**Quoted passage:**

++++++++++

Background The coronavirus disease (COVID-19) due to the novel SARS-CoV2 has rapidly spread as pandemic worldwide. COVID19 caused varying degrees of illness. The aim of the present study was to compare clinical and electrocardiographic characteristics of first-wave COVID-19 patients with a group of patients affected by community-acquired pneumonia.
Methods All-comer consecutive patients referred to the Emergency Department of Modena University Hospital from March the 16th to April the 15th 2020 and diagnosed with COVID19 were compared with a cohort of patients affected by community-acquired pneumonia (CAP) admitted during the same seasonal period of 2019. The primary endpoint was 30-day mortality. We also investigated 1-year mortality.
Results COVID-19 patients were younger (66,5±15,8 vs 71,2±20,5, p=0,041) compared to CAP-patients; the most common symptom in this setting was fever (87,9% vs 68,1%, p<0,001). COPD (26,4% vs 9,2%, p<0,001), smoking habit (15,3% vs 6,3%, p=0,019), cancer (18,1% vs 9,2%, p=0,035) and atrial fibrillation (23,6% vs 11,7%, p=0,012) were all more common in CAP-patients, who presented also higher levels of troponin (100,4±148,2 vs 44,57±46,5, p=0,029) and white blood count (8,9±4,4 vs 6,9±3,5, p<0,001). Radiological findings differed significantly between the two groups, with interstitial pneumonia as primary presentation in COVID-19 patients (83,3% vs 11,3%, p<0,001). ECG registrations, if available, showed frequent ventricular repolarization alterations in COVID-19 patients (21,2% vs 6,2%, p=0,008). The primary end-point was significantly higher in COVID-19 patients compared to CAP-patients (18.8% vs 4,2%, p=0,001), but no statistical difference was noted at 1-year (23.8% vs 20.8%, p=ns). During the first wave, COVID-19 patients presented 5-fold risk of 30-day mortality compared to CAP-patients (OR 5.81, 1.36-24.79, p=0.02). A Cox egression proportional hazards model was used to evaluate the correlation between ECG alterations and the primary endpoint. At multivariate analysis, after adjustment for confounding factors selected trough the stepwise backward selection, only age>75years remained an independent 30 day-mortality predictor for COVID-19 patients.

++++++++++

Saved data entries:
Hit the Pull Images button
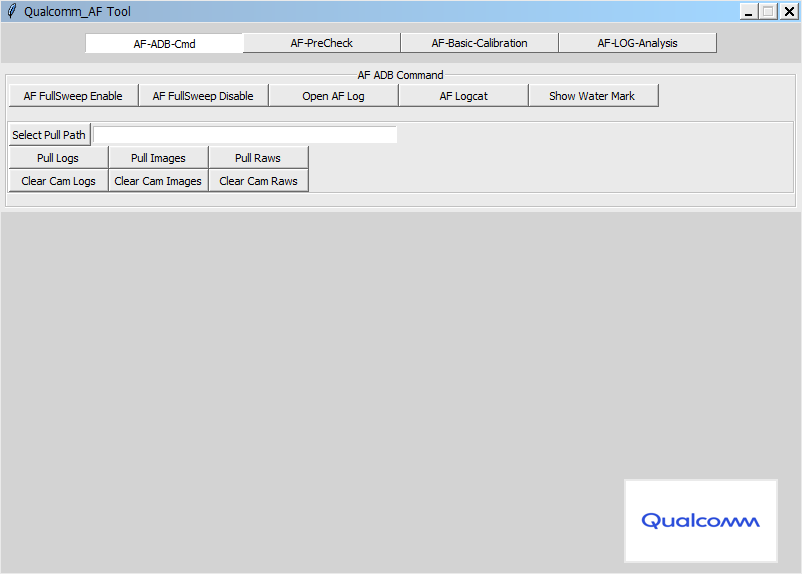This screenshot has width=802, height=574. 158,158
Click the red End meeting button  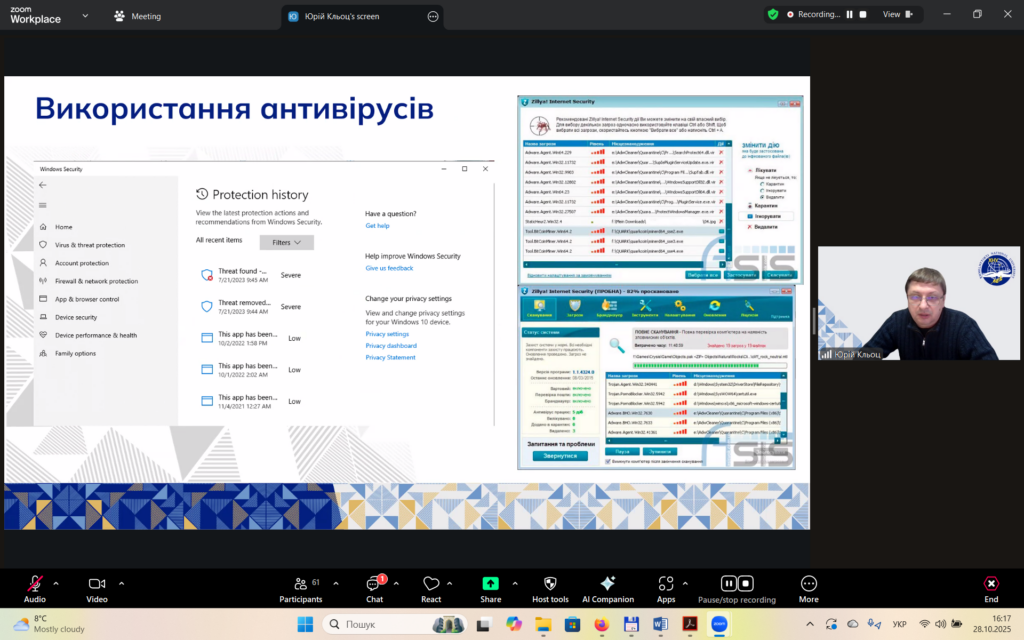click(991, 584)
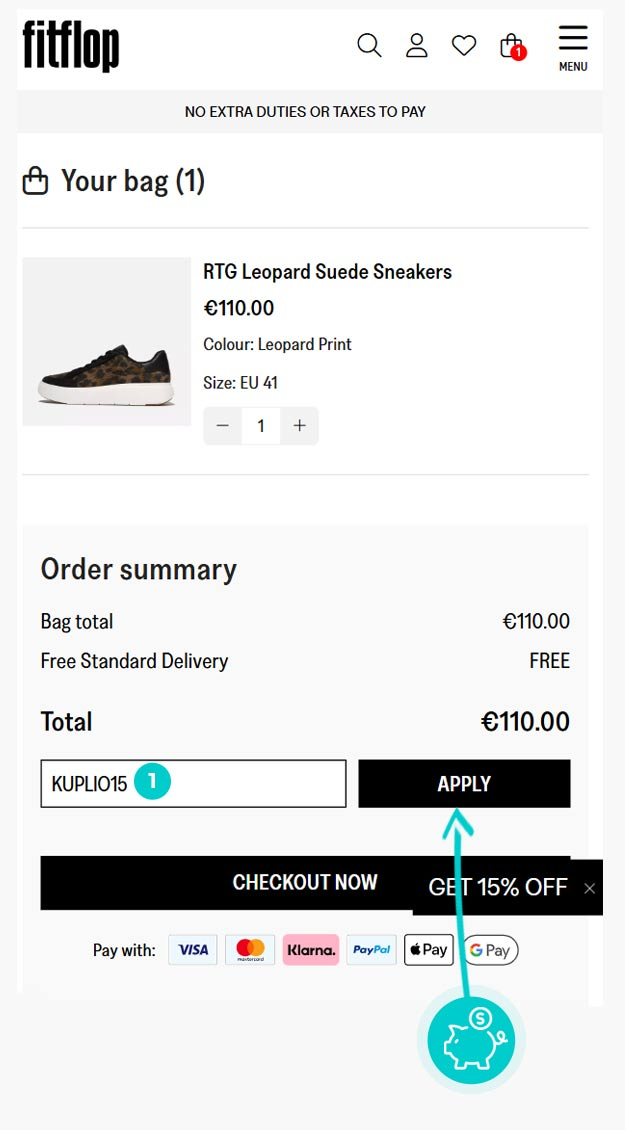Open RTG Leopard Suede Sneakers title link

tap(327, 272)
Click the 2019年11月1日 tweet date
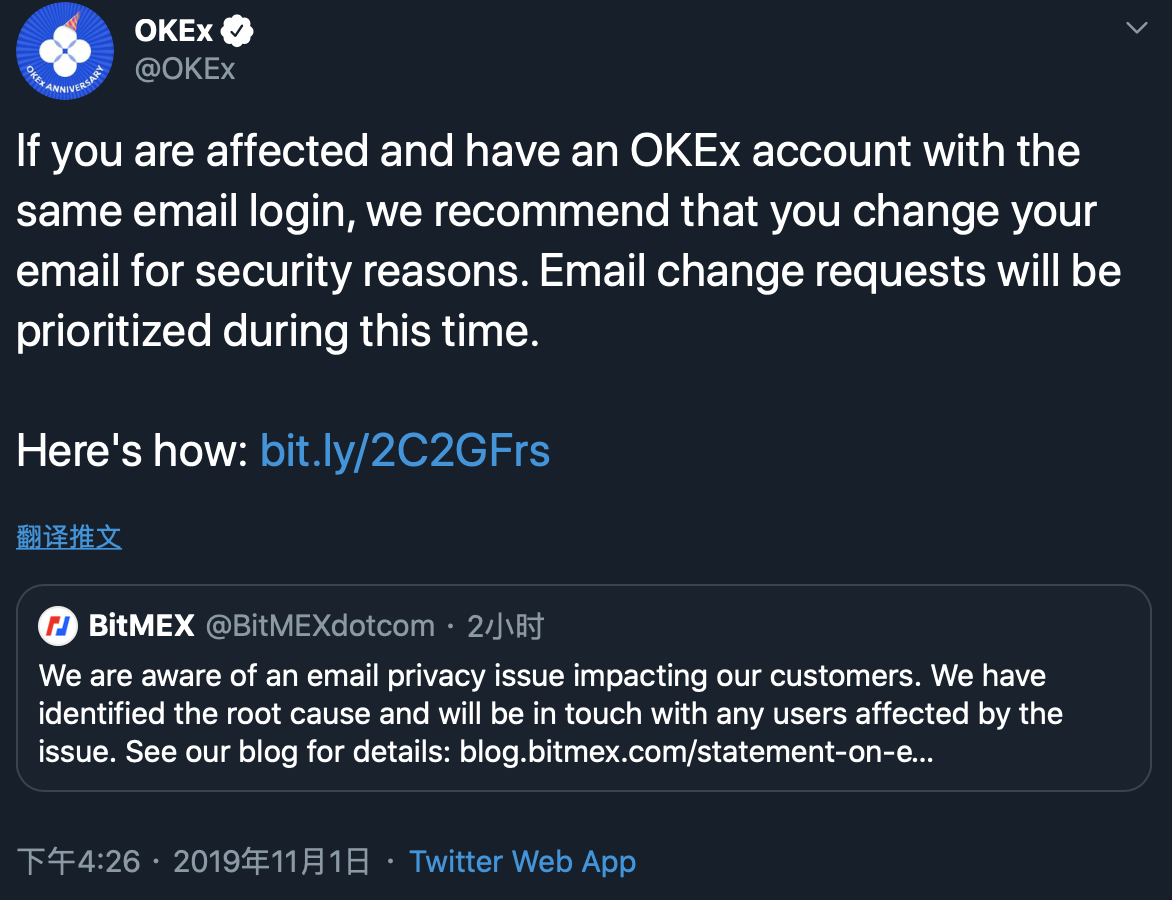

++++++++++

**Problem description:**
Name every condition that the COVID-19 and pneumonia study abstract reports as more common in CAP-patients.

**Result of the task:**
- COPD
- Smoking habit
- Cancer
- Atrial fibrillation